C. finished her 3’s class as well. She came a long, long way since September. Back in the fall, when they went through assessments, she refused to do some activities. She often hung back and did her own thing when the rest of the class was engaged in group activities. By the spring, she was doing everything asked of her during assessments, enjoyed story times, and had developed some close friendships with a couple classmates. In fact, several of the boys seem interested in her, which is scary.

For all of her academic progress, I think the best way to describe C. right now is weird. She’s hit that strange age where all kinds of bizarre behavior comes out of kids as the leave toddlerhood behind and enter school age. It drives us crazy, but we try to remind ourselves that every kid goes through this stage.

One of her strange behaviors is acting like an animal. She goes through periods where she communicates through grunts and groans and other animal sounds rather than words. She has an odd growling sound that she makes both when she’s upset or excited about something. I’ve started calling her my baby bear, since that’s what she sounds like. When she speaks, her language and vocabulary are very good, so there are no concerns about her development in this area.

All three girls went through Daddy phases, but we can, with confidence, chalk up L. as a huge daddy’s girl. When we nap together, she snuggles as close as she can get, wraps my arms around her, then her arms around mine and refuses to let me go. When upset, if S. is comforting her, she’ll call my name and run to me instead. While I enjoy having one girl be mine, it does get annoying. And I believe S. is enjoying every second of it, since the other two girls are all over her constantly.

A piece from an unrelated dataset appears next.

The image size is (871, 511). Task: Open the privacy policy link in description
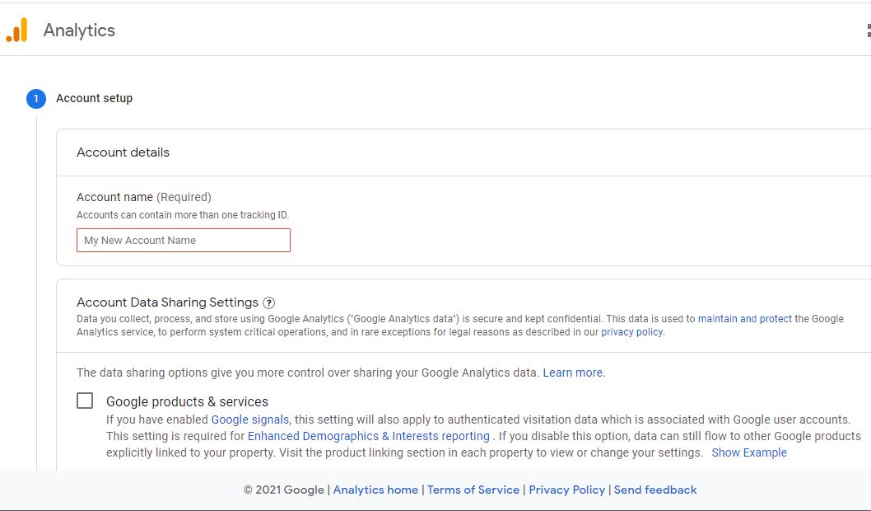[x=631, y=332]
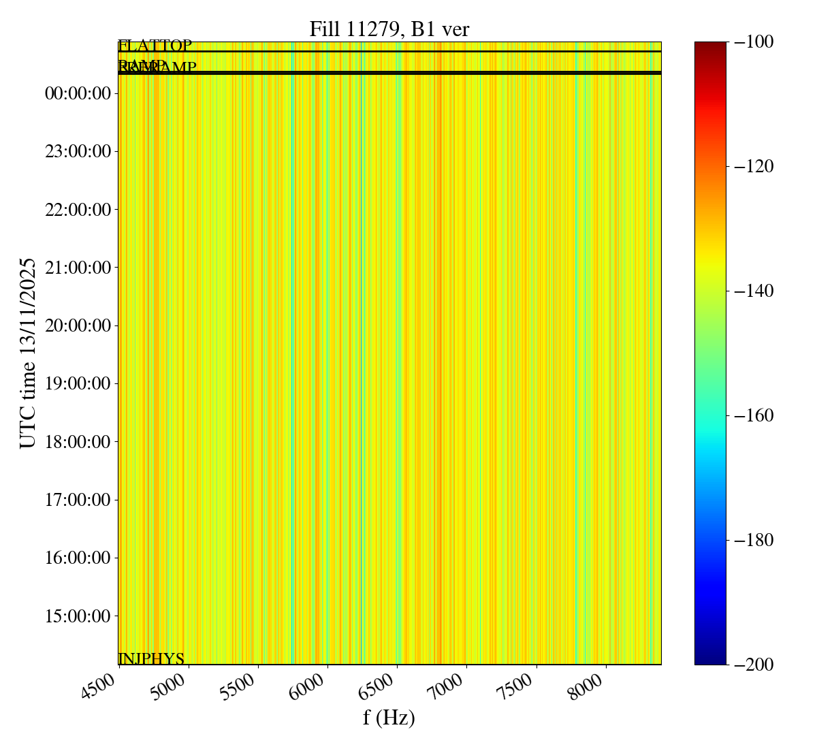Click the −100 colorbar tick label
Screen dimensions: 817x749
(x=753, y=42)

L. has some fun phrases now. Tell her not to spill something and she will say “I won’t.” Tell her not to play with something that doesn’t belong to her, she’ll respond “I’m not.” Anytime she sees soccer, whether on TV or in a book, she yells, “Go M.!” She enjoys talking about houses. “Daddy’s house! Mimi’s house! M.’s house!” For some reason, she can’t say C., which you would think was easy. Nor can she say L., which makes more sense. She’ll proudly say M.’s name, stay silent when you ask her C.’s name, and when you point at her, she yells “ME!”